Wednesday, February 08, 2006

Thoughts About Race

Okay, first of all, there are still racist people, racism is bad, this country has a shameful history, blah blah blah.

For a few years now, I've been saying that, for me, racial progress in this country can be measured by the fact that although my fellow Generation Xers may hold onto some preconceptions and stereotypes about race (which I think is unfortunate even if I think it may be unavoidable), those preconceptions and stereotypes are almost immediately dismissed by 99% of us upon actually meeting someone of a different race (provided they don't fulfill those preconceptions and stereotypes, obviously).

To me that's progress; I mean, if you treat people of a different race exactly as you treat people of your own race, your stereotypes and preconceptions don't really matter anymore. So who cares about them?

Well, Tyrone Forman, an associate professor of African-American studies and sociology at the University of Illinois-Chicago, for one. In a USA Today article about how young Americans don't tend to care so much about race these days, this paragraph appears:

Even though young people report having friends of other races, Forman says, those friendships don't necessarily lead to a reduction in negative attitudes toward a racial group, because people view their own friends as an exception to whatever stereotype may exist.
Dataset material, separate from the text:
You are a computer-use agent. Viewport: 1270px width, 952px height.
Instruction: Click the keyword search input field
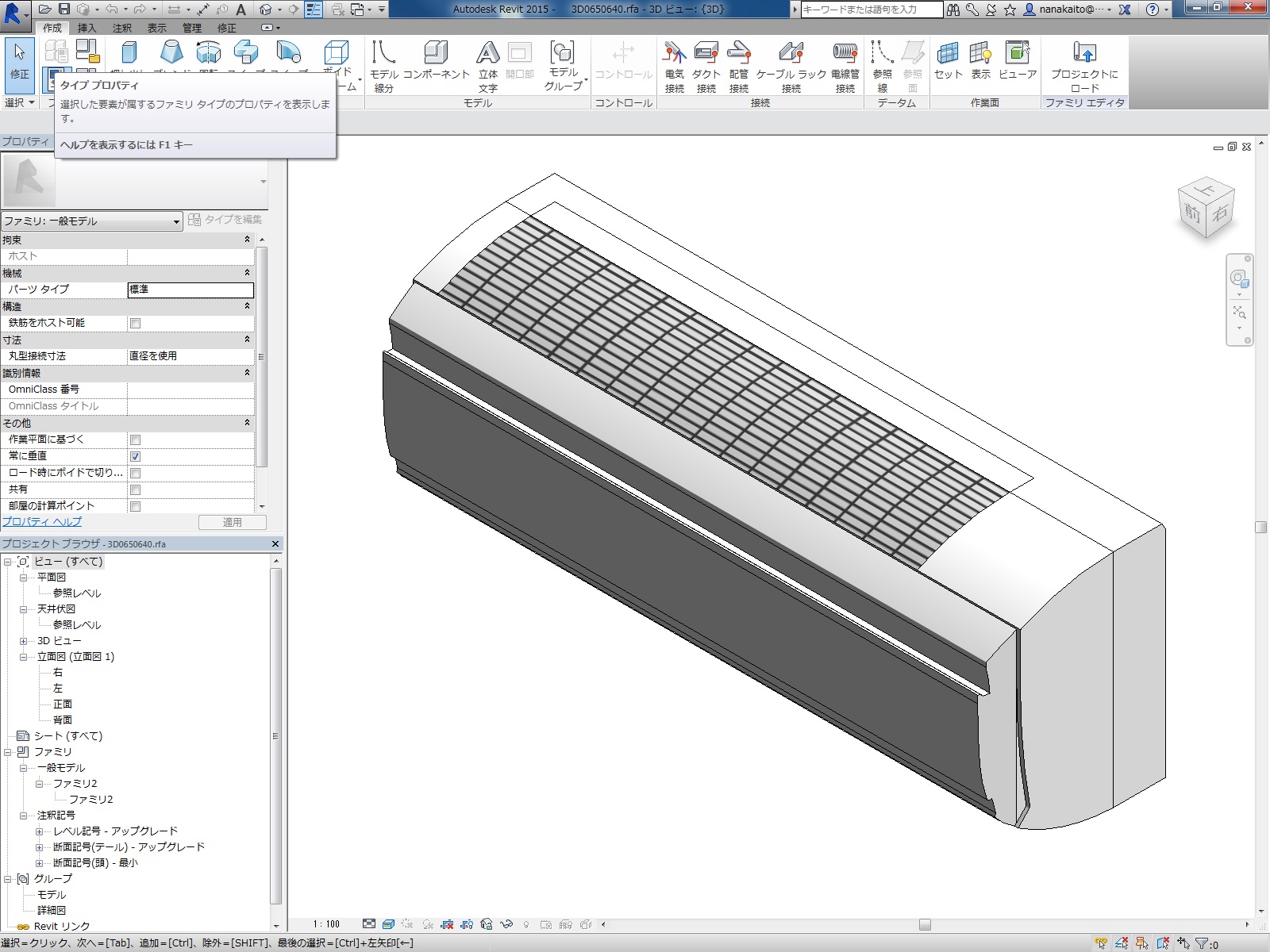point(870,10)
Here's your 21st century leftism for you, in all its thought-policing glory. It doesn't matter if you have friends of different races and threat them the same as you treat friends of your own race. What really matters is what you think about other races, your actions notwithstanding. Believing the right thing seems to be held in a higher regard than doing the right thing. Personally, I'd rather have a boss who claims to hate white people but treats me fabulously than one who claims to love white people but treats me like crap.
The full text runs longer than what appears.